Apparently, the Illinois Bureau of Tourism decided to focus on what Illinois does have — small attractions and roadside oddities. According to Roadside America, Illinois has about 66 roadside attractions, ranging from cars on a spike (Berwyn) to the hometown of Superman (Metropolis). (For some reason, they even include Medieval Times in Schaumburg, which is part of a national chain, and a few other mainstream goodies.)
These include, of course, Robert Wadlow, dead since 1940. I don’t have any problems with the promotion of his bronze statue or the chair that was made for him. The Illinois Bureau of Tourism has to work with what it has. But where did the sideshow-style poster originate? Is it truly vintage, or is it a modern rendition of a vintage look? If it is the former, the real McCoy, the Bureau should have considered a few changes that would have made it less of a repulsive reminder of a time that is, thankfully, past — for example, changing the wording, “Somebody Shut Off His Pituitary!” And giving Robert Wadlow a head and a face. As it is, he’s represented as a cartoon torso with long legs and huge hands and feet. In the best (worst?) sideshow tradition, the Bureau has turned a man with an incurable medical condition into an object to be gawked at.

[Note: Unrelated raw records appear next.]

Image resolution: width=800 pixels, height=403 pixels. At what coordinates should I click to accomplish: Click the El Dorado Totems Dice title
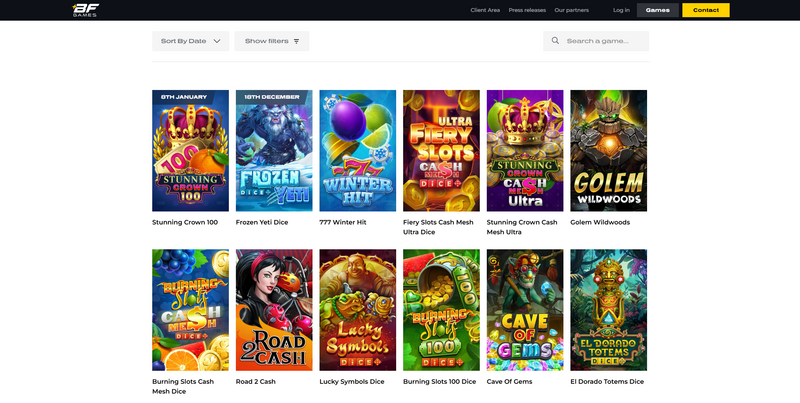607,381
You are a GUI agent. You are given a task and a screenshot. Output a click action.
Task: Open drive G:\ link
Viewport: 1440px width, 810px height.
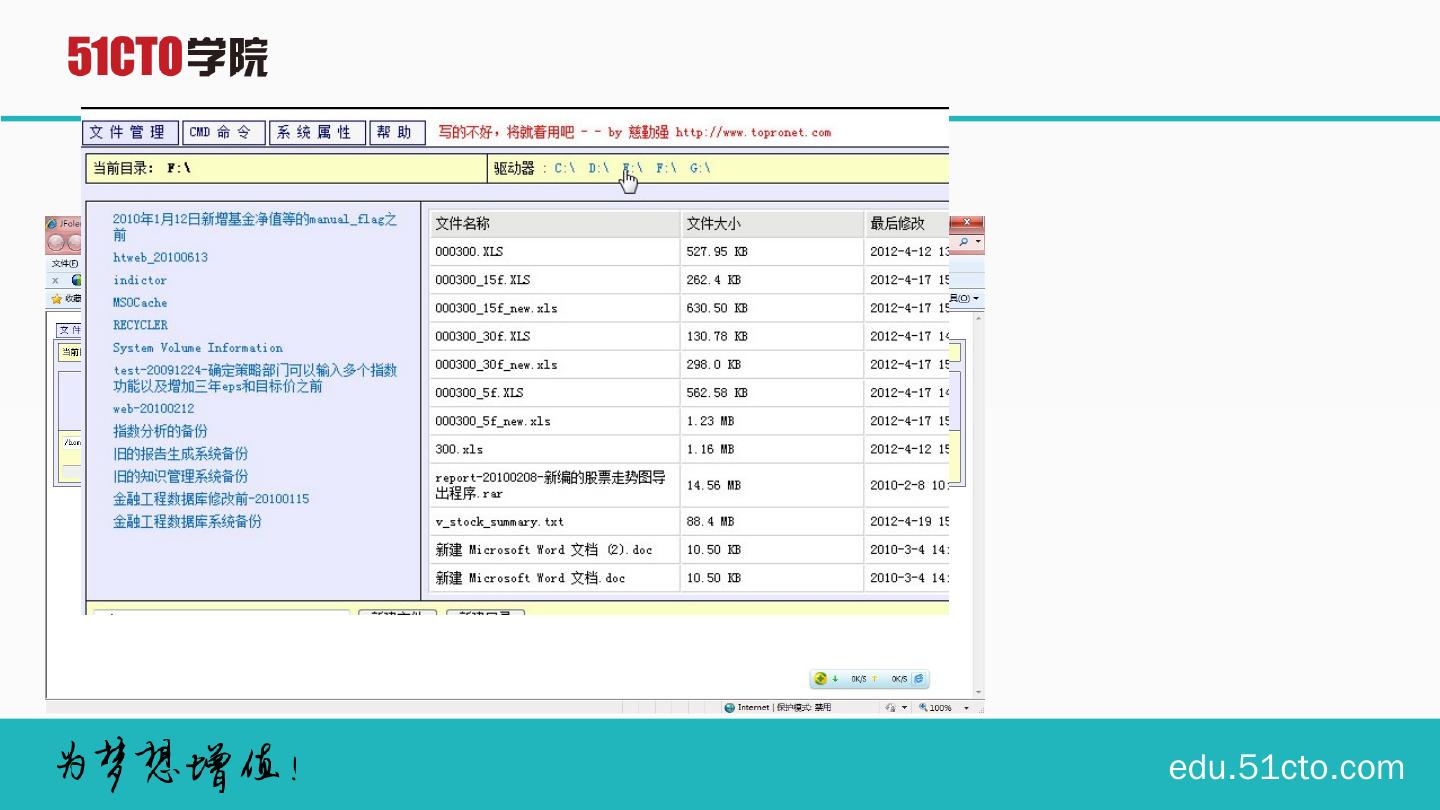click(700, 168)
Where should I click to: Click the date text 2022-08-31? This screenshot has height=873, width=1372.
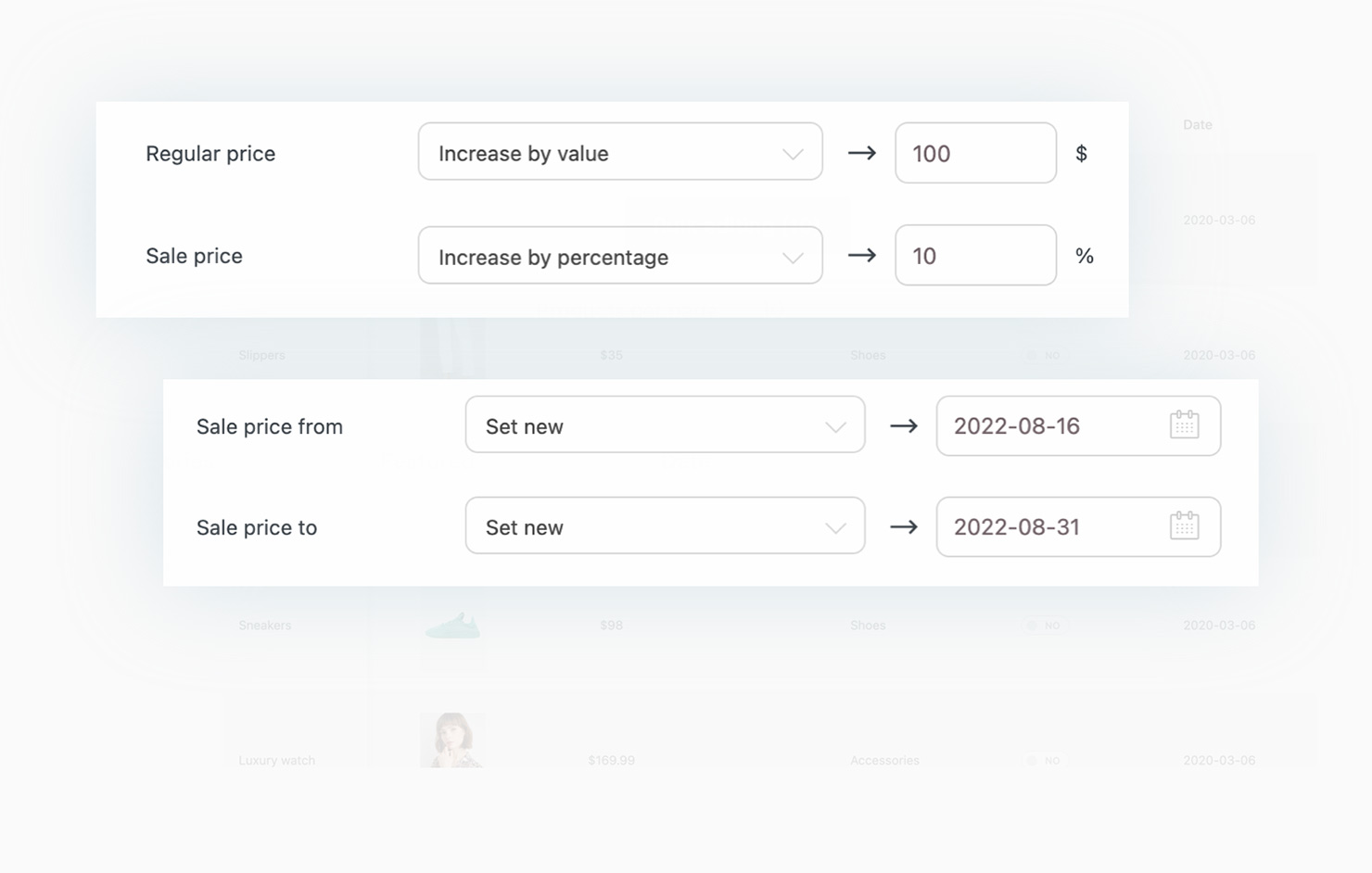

There’s also a bit of false advertising here. I’d never heard of Robert Wadlow, so when I saw this poster I thought that it was still possible to “visit” Wadlow — not to look at a statue of him or sit in his chair.
The other Bureau ads are equally simple — large graphics, minimal copy. It’s not just the Bureau, either; most bus shelter advertisers go straight for the visual, probably to catch the weary eye of hurrying pedestrians who have no intention of riding the CTA. To me this seems a rather odd approach, given the medium; where else but a CTA bus stop do people have 5–20 minutes to read? The problem is that once you read about Robert Wadlow on, say, www.enjoyillinois.com, it’s unlikely you’re going to spend hours driving to Alton to stand next to a statue and sit in a chair for five minutes for a photo op. Door County or Alton? The Indiana Dunes or Alton? The Upper Peninsula or Alton? You decide.
In the meantime, thanks to the Illinois Bureau of Tourism, the headless, faceless Robert Pershing Wadlow can be exploited in death, in the 21st century, as he may have been in life, in the 20th, 70 years ago.
Enjoy Illinois, the Land of Sideshows, er, Lincoln.